**Data extracts:**
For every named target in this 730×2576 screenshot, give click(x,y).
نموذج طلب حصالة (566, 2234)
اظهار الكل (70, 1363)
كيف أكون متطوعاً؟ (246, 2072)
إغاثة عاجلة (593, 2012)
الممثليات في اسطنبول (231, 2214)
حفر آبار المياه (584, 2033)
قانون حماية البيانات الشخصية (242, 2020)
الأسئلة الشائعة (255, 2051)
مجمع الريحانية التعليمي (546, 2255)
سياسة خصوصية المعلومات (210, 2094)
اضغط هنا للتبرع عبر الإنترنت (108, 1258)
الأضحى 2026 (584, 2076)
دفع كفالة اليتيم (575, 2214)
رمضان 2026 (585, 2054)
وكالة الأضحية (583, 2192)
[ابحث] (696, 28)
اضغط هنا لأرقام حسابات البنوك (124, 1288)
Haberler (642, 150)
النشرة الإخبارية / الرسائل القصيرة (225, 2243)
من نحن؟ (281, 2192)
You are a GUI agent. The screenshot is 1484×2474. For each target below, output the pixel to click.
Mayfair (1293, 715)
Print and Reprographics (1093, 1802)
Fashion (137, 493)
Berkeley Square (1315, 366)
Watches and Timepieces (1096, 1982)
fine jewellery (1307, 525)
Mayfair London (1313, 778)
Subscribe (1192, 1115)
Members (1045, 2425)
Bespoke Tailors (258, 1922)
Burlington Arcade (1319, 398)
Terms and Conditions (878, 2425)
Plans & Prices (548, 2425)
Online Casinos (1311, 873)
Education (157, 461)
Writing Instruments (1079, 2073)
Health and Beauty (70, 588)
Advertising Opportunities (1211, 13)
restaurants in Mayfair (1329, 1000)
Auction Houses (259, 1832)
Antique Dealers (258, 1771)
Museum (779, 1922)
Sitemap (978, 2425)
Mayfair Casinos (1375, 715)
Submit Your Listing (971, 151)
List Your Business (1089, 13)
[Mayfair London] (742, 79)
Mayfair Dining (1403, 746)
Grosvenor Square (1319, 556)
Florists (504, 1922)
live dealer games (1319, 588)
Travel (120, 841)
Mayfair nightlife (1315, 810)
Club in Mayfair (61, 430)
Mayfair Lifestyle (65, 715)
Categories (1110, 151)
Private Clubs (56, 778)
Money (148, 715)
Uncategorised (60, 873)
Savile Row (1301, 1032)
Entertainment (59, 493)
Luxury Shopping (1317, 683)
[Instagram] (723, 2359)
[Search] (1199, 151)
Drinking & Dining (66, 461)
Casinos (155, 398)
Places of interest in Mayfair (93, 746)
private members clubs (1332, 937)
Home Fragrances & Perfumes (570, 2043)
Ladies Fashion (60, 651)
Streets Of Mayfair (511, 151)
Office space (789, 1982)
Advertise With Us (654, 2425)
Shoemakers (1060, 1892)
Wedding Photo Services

**Task directions:**
Find the word "click" in the records, and report each line that has it.

**Answer box:**
For every named target in this 730×2576 screenshot, give click(x,y).
You are a GUI agent. The screenshot is 1484×2474. For each target below, output the pixel to click.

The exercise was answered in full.